To do: A verbatim copy of all entries is the expected output.

Supplied data:
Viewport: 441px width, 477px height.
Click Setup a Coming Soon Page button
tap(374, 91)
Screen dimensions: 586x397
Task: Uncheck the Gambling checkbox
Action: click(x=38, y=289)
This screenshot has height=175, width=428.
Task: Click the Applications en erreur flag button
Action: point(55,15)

Finished task:
Viewport: 441px width, 477px height.
Click Setup a Coming Soon Page button
tap(374, 91)
Screen dimensions: 586x397
Task: Uncheck the Gambling checkbox
Action: click(x=38, y=289)
This screenshot has height=175, width=428.
Task: Click the Applications en erreur flag button
Action: point(55,15)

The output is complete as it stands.